Problem details | Could you copy the review of Apple TV+'s Roar below word for word, from its first sentence through its bottom line?

Excerpt to read |
Ostensibly, what lies at the heart of Apple TV+’s Roar are a series of essential truths about womanhood today — or, at least, the essential truths about womanhood as understood by a certain type of woman (mostly straight, mostly middle-class, mostly American) today. All eight half-hour episodes of the anthology are created by women and center on women characters dealing with issues like mom guilt or misogyny or abusive relationships, with a touch of magical realism to elevate these everyday concerns to the stuff of fables.
Yet in its attempts to universalize these intensely personal experiences, Roar loses much of the heart that makes them worth caring about to begin with. It’s not that the series is lazy; each installment seems carefully planned and polished, and even the worst have some standout moment of wit or beauty. It’s that in trying to speak for so many, Roar ends up saying very little at all.
The Bottom Line
Awfully tame, despite its ferocious title.

Source data |
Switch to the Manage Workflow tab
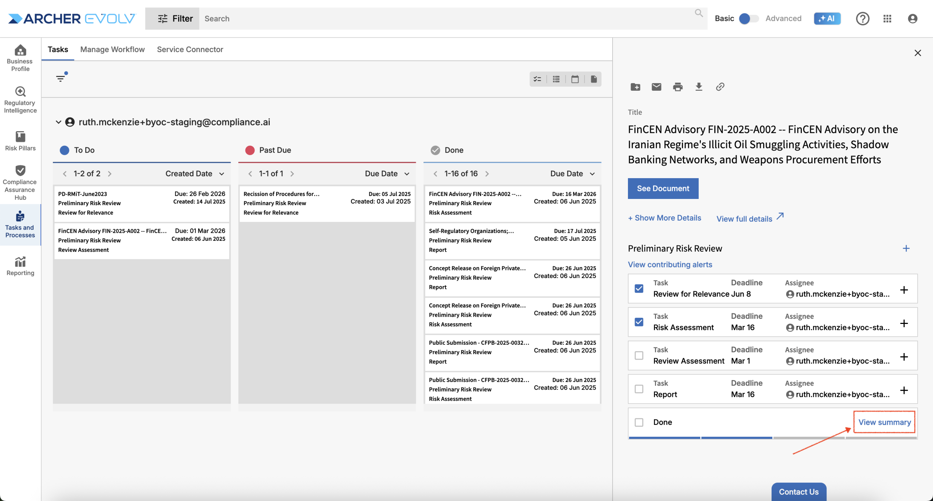 click(x=112, y=50)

Answer to this task |
Ostensibly, what lies at the heart of Apple TV+’s Roar are a series of essential truths about womanhood today — or, at least, the essential truths about womanhood as understood by a certain type of woman (mostly straight, mostly middle-class, mostly American) today. All eight half-hour episodes of the anthology are created by women and center on women characters dealing with issues like mom guilt or misogyny or abusive relationships, with a touch of magical realism to elevate these everyday concerns to the stuff of fables.
Yet in its attempts to universalize these intensely personal experiences, Roar loses much of the heart that makes them worth caring about to begin with. It’s not that the series is lazy; each installment seems carefully planned and polished, and even the worst have some standout moment of wit or beauty. It’s that in trying to speak for so many, Roar ends up saying very little at all.
The Bottom Line
Awfully tame, despite its ferocious title.